··· WORKING DATA

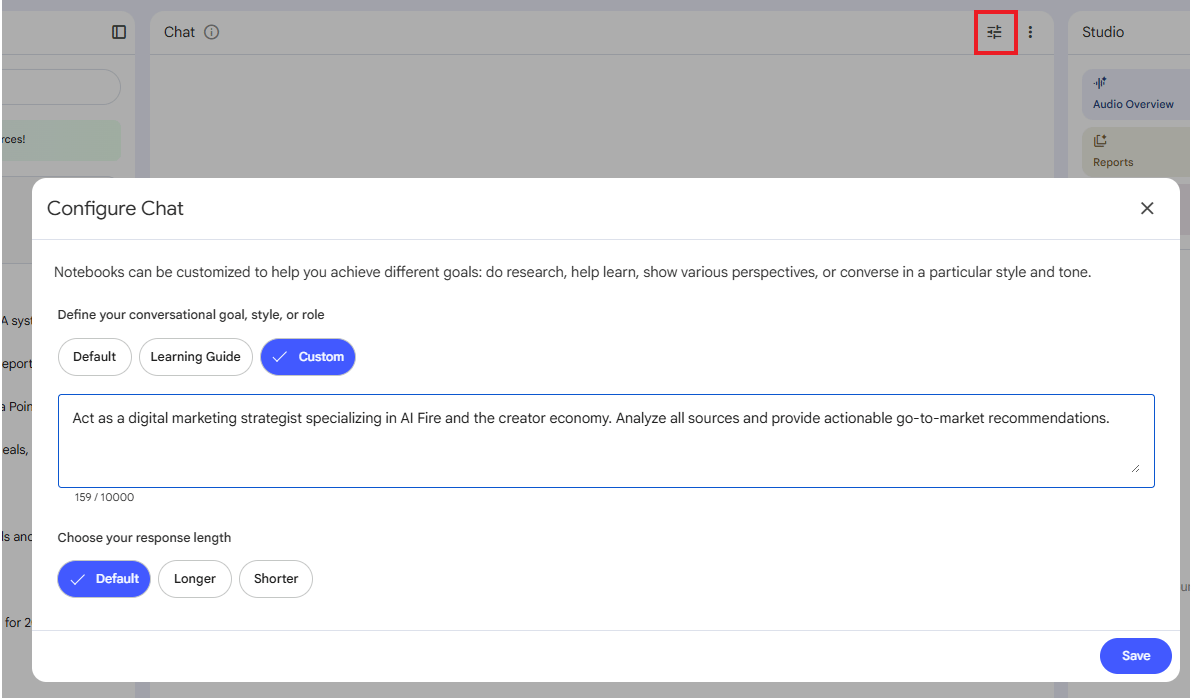Confirm Default response length selection
The width and height of the screenshot is (1192, 698).
103,578
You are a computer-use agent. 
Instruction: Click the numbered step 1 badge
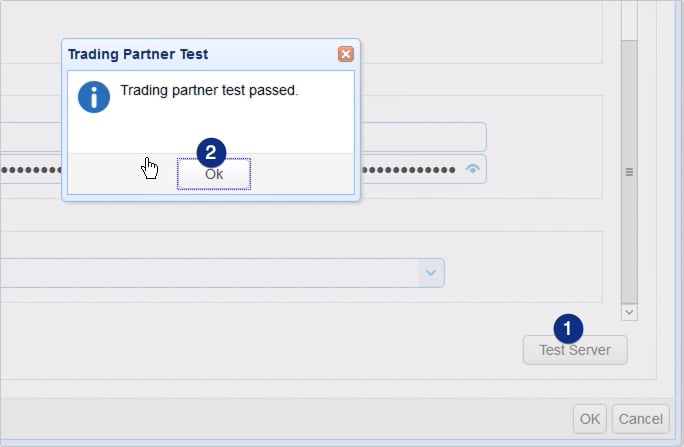pos(568,328)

······

Find "You are a computer-use agent." in the entries, then reproduce that line and each line after it exactly, through the last one. Pictures do not go in.

— TASK RESULT —
You are a computer-use agent. 
Instruction: Click the numbered step 1 badge
pos(568,328)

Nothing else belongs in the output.